Per comprendere i recenti eventi riguardanti la scuola bisogna collocarli in uno scenario più ampio,
che con crudo realismo consideri il progressivo deterioramento della vita sociale, economica e
culturale in ogni paese. Oltre a essere drammaticamente attuale, questo è un fenomeno sistemico,
nel senso che riguarda tutto l’insieme e ciascuna realtà presa singolarmente. L’individuo, la
famiglia, la scuola, l’impresa, la sanità, lo stato, le istituzioni democratiche, l’ambiente, la cultura…

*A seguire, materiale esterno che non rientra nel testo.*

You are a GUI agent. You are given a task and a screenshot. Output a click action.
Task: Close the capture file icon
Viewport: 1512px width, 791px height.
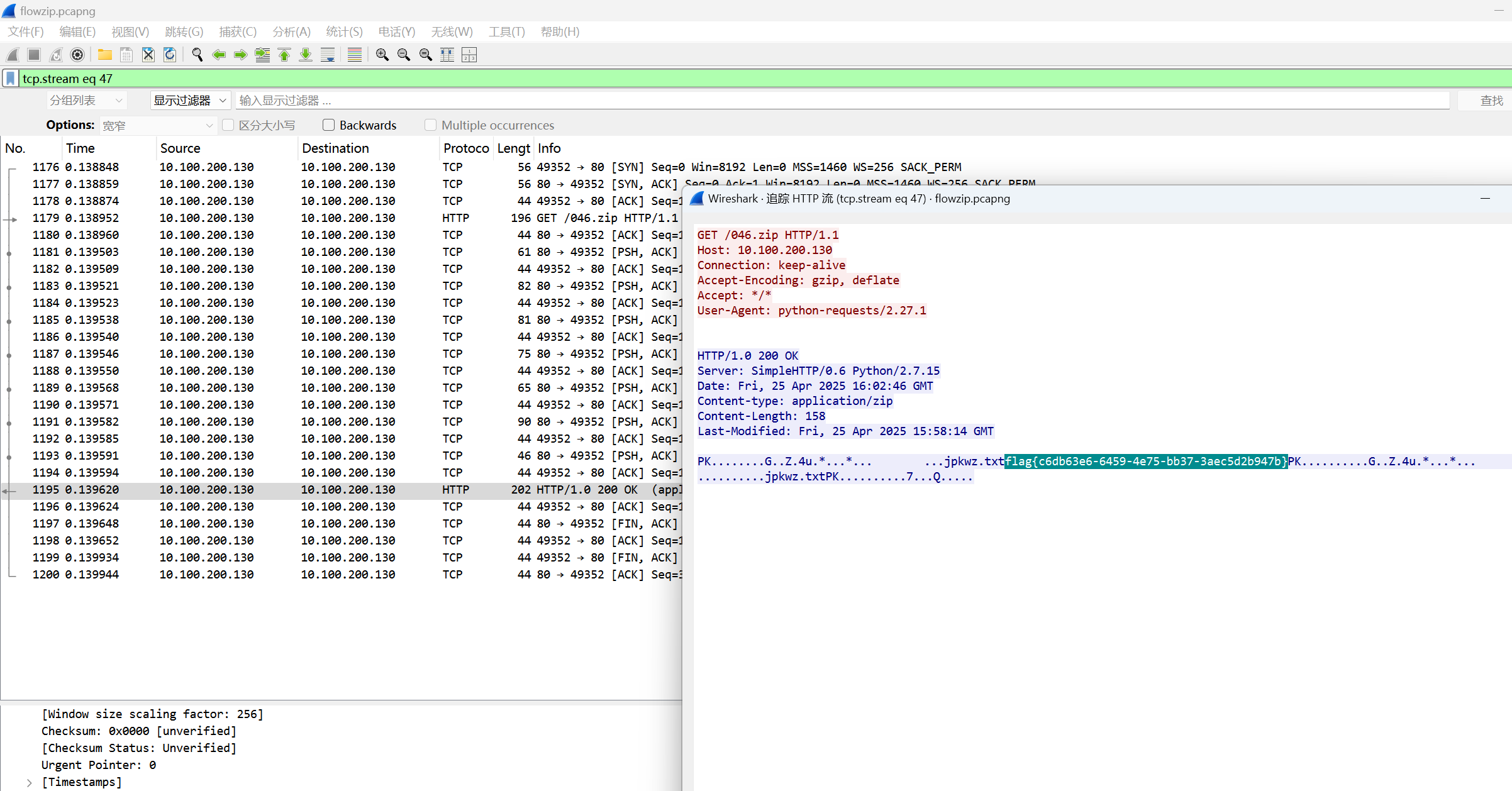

nulla si sottrae alla crisi delle sue strutture, al crollo delle sue fondamenta.
Prendere atto di questo dato inconfutabile è il primo passo per cominciare a intravedere la via
d’uscita.
Ma una volta arrivati a questa consapevolezza, le reazioni possono essere molto diverse. Come in
mezzo al naufragio di una grande nave, c’è chi si consola con improbabili speranze di liberazione
che risiederebbero proprio in questo “relativo caos”, c’è chi si aggrappa tenacemente alle vecchie
ideologie ormai tramontate e incapaci di dare soluzioni vere, c’è chi furbescamente cerca di
scampare tenendo come bussola il proprio privato interesse, e c’è chi si interroga sulle ragioni
ultime, sui perché, per affrontare lucidamente la situazione e rintracciare una possibile soluzione.
Nel declino mondiale a cui stiamo assistendo, l’Italia spicca per il caos delle sue scelte politiche,
che non sembrano mirare seriamente alle sorti del Paese.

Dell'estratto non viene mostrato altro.